Abstract

Rationale: Eosinophilia is an important biomarker for tracking disease severity and the response to therapy in asthmatic patients. However, differences in response to therapy between circulating and airway eosinophils highlight the need to characterize eosinophil phenotypes.

Methods: 11 mild allergic asthmatics underwent inhaled allergen and diluent challenges. Whole blood and sputum samples were collected 24hr before challenge and post-challenge at 7hr and 24hr, and stained for eosinophils (CD45+ CD16- CD15+) and surface receptors for cytokines CD125, CD123; chemokines; adhesion molecules VLA-4 (CD49d), L-selectin (CD62L); immunoregulatory receptor Siglec 8; and activation markers (CD66b, CD63, CD69).
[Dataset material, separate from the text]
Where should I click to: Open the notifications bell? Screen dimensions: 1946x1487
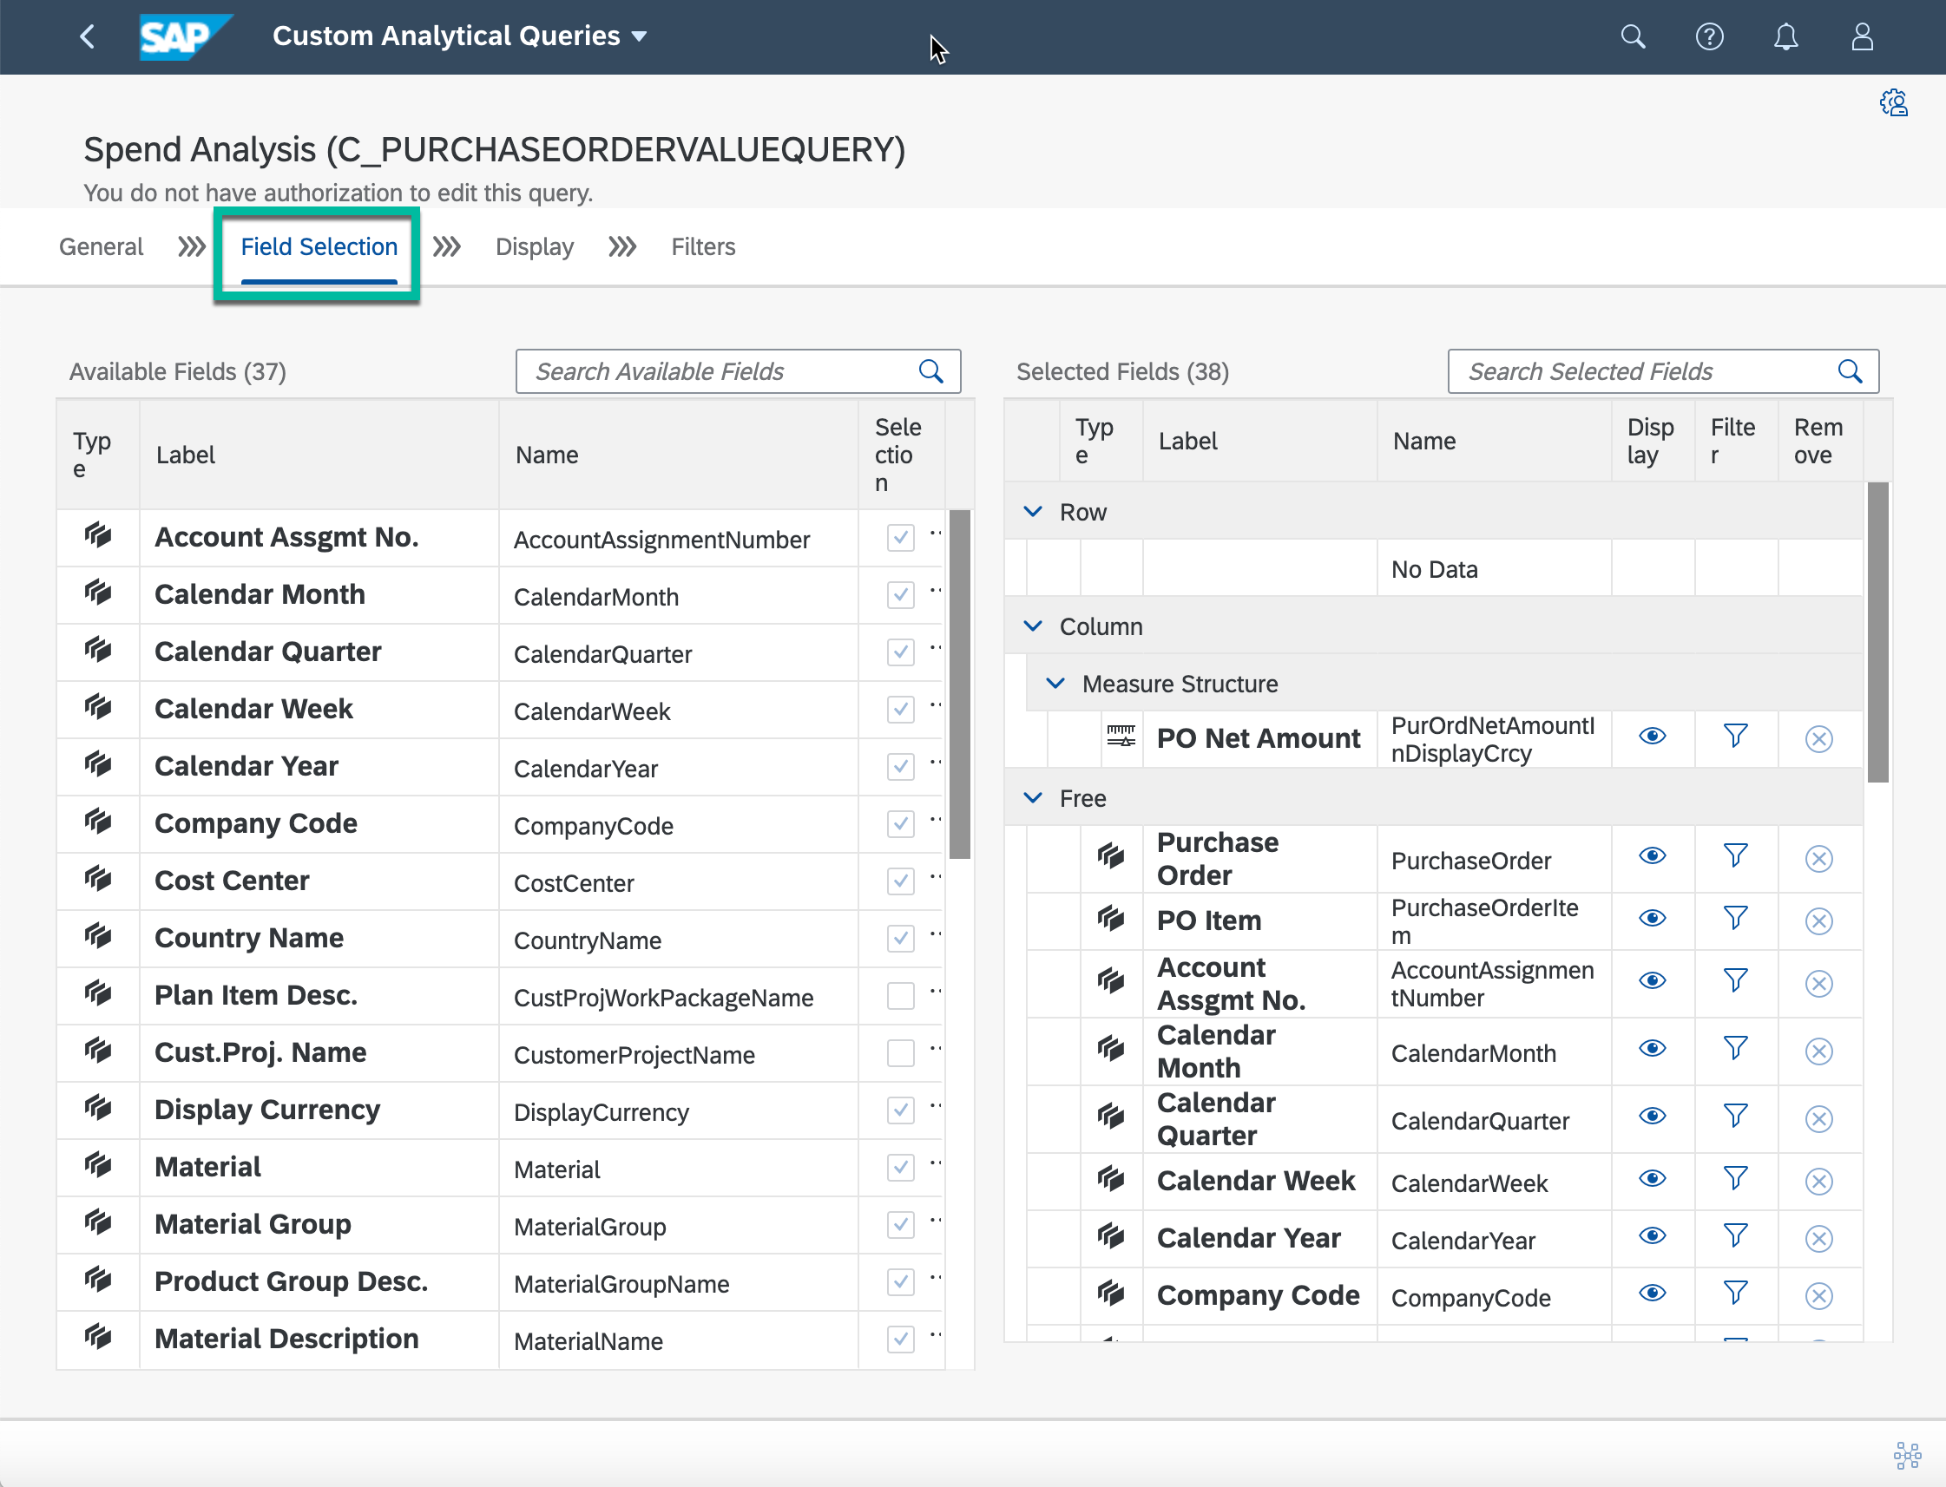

Eosinophils +ve for each receptor were expressed as a % of total eosinophils.

Results: At baseline there was a higher % of eosinophils +ve for CD123, CD62L, CD49d, Siglec 8, CCR3, CD63 and CD69 in blood compared to sputum.  Allergen challenge reduced FEV1 by ? 20%. Post-allergen challenge, the % of Siglec 8 +ve eosinophils increased in sputum compared to diluent (p<0.05).  Compared to pre-allergen baseline the % eosinophils +ve for CD69 and CD123 increased in blood, and CD123 decreased in sputum post-allergen, but these changes were not significantly different than diluent. 

Conclusion: Receptors to ligands for eosinophil activation and recruitment are downregulated in sputum eosinophils, confirming previous activation of these pathways.  Recruitment of Siglec 8 +ve eosinophils to airways post-allergen challenge may be a mechanism for local immunoregulation.